Chronic lymphocytic leukemia (CLL) cells are highly dependent on their microenvironment. External stimuli provided by bone marrow stromal cells or non-malignant leukocytes are required for their survival and proliferation. Interestingly, peripheral blood-derived monocytes differentiate in the presence of CLL cells to so-called Nurse-like cells (NLCs), which are round or fibroblast-shaped adherent cells that were shown to promote survival of CLL cells in vitro and to exist in lymph nodes of CLL patients. In search of new therapeutic options for patients with CLL, the immunomodulatory drug lenalidomide turned out to have significant clinical activity in CLL. Lenalidomide does not induce apoptosis in CLL cells directly, but is rather believed to act via the microenvironment. Several studies described that it alters cytokine levels and the activation status of the cells. Further, a CLL-specific T-cell defect was shown to be repaired by lenalidomide, which might represent a major activity of this drug in CLL. However, its mechanism of action seems to be complex and is not well understood.

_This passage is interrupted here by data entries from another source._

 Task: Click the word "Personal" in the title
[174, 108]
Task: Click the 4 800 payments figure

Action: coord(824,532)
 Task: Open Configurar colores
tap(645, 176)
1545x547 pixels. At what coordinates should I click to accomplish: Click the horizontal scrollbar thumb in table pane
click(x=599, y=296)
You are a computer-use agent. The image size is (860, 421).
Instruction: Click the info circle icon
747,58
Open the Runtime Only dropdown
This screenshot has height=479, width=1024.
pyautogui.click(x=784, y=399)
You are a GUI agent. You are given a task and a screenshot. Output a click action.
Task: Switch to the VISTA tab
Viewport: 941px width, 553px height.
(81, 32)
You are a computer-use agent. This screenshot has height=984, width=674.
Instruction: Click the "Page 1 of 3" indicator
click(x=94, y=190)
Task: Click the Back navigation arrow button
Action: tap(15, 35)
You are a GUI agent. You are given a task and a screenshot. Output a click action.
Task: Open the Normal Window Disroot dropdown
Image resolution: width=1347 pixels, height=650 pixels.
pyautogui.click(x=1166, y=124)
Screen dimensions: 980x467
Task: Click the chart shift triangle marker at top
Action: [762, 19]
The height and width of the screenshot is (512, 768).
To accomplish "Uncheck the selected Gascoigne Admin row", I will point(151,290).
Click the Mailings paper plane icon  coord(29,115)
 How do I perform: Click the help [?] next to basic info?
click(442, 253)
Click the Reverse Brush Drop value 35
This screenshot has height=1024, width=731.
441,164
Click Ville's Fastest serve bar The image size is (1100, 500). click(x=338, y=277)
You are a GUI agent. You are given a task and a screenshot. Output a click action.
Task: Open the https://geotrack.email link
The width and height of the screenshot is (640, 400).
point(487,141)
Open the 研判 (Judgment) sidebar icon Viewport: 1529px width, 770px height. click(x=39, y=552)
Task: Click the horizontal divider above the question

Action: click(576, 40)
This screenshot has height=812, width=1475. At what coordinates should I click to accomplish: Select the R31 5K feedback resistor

As monocytes as well as NLCs are very effective in maintaining survival of CLL cells, we aimed to investigate whether lenalidomide interferes with these supportive cell-cell interactions. To do this, we established primary co-cultures of monocytes and CLL cells in the presence or absence of lenalidomide and observed a significantly decreased viability of CLL cells after 14 days of treatment, suggesting an impact of this drug on the survival support of NLCs. Therefore, we analyzed the immunophenotype of NLCs by flow cytometry, as well as the secretion of cytokines in the co-cultures by ELISA and antibody-coupled bead arrays. Among the effects induced by lenalidomide, we observed reduced cell surface expression of the MHC II protein HLA-DR on NLCs as well as lower levels of the chemokine CCL2, but higher levels of IL-10 in the culture supernatant, indicating an altered inflammatory milieu in the co-cultures. The enhanced IL-10 levels resulted in an increase in STAT1 phosphorylation in CLL cells as measured by Western blot analysis. As a consequence, enhanced expression of the adhesion molecule ICAM-1 (CD54) and an altered expression of cytoskeletal genes (e.g. RHOC and CORO1B) were observed in CLL cells after lenalidomide treatment. Chemotaxis assays using transwell culture dishes and SDF1-α as chemoattractant revealed an impaired migratory potential of lenalidomide-treated CLL cells, which was not due to reduced expression of the SDF1-α receptor CXCR4. In summary, our data show that lenalidomide reduces the survival support of NLCs for CLL cells in vitro, suggesting that this drug effects the myeloid microenvironment in CLL in vivo. Furthermore, lenalidomide impairs the migratory potential of CLL cells which may affect circulation and homing of CLL cells in vivo.